I see no problem with a realm that was split against its will rejoining itself at a later date without bloodshed, and recognizing a single sovereign.
"This is the face of the man who has worked long and hard for the good of the people without caring much for any of them."

vonGenf

Quote from: Dante Silverfire on February 07, 2013, 05:14:24 PM
The realm is a single duchy. No single duchy change could occur that didn't take the whole realm. (For simplicity's sake we're assuming a duchy has to have a city, even though it doesn't)

Game mechanically, the Duke can't bring his duchy with him then. The Lords still can bring their regions.

A Duke could also swear allegiance to Eston, but he would no longer be Duke then, his old duchy would remain empty in the previous realm. That's alright.

The rest of my comment still apply.
After all it's a roleplaying game.

Dante Silverfire

Okay but why. I see no reasons, simply assertions.
"This is the face of the man who has worked long and hard for the good of the people without caring much for any of them."

Indirik

Quote from: Dante Silverfire on February 07, 2013, 04:42:42 PM
I'm trying to figure out all the reasons behind that, and if rejoining together a realm which split due to a surrender is allowed. Which no one has really answered thus far.
No, it is not allowed. Peaceful mergers of equals are not allowed. The circumstances that caused them to be separate realms are irrelevant under the current rule. The reason that this is not allowed is something that Tom would have to explain, in order to get the whole story.
If at first you don't succeed, don't take up skydiving.

vonGenf

Quote from: Dante Silverfire on February 07, 2013, 05:20:18 PM
Okay but why. I see no reasons, simply assertions.

Two realms cannot merge as equal. This is a rule that holds at the level of realms, not characters. Your character is allowed to want one realm to disappear and be absorbed by the other one. You have to internalize, however, that this thought is hostile to the one realm.

If a Lyonessian character is thinking "it would be better for Lyonesse to be a duchy within Eston than a full-blown realm", then that's a very modern idea that has no place in Battlemaster.
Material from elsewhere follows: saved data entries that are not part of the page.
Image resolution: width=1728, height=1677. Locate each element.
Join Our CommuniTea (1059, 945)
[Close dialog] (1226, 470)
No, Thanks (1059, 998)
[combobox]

The line of thought of a medieval noble would rather be "as a knight, I would rather owe allegiance to the King of Eston than the King of Lyonesse".

If you try to play your character, and not play your realm at a meta-level, then there shouldn't be any problems.
After all it's a roleplaying game.

Dante Silverfire

Okay thank you, then I'd like Tom to perhaps comment on this case.

I realize under the current rules it is NOT allowed. It's specifically a rule change/reasons I'm looking for.
"This is the face of the man who has worked long and hard for the good of the people without caring much for any of them."

Eldargard

I am not complaining anymore. Just stating that I see the concern. You guys have a plan and your plan has resulted in an awesome game. I get the difficulties and have decided to stop whining about it as I could not do any better. Things are good in my book.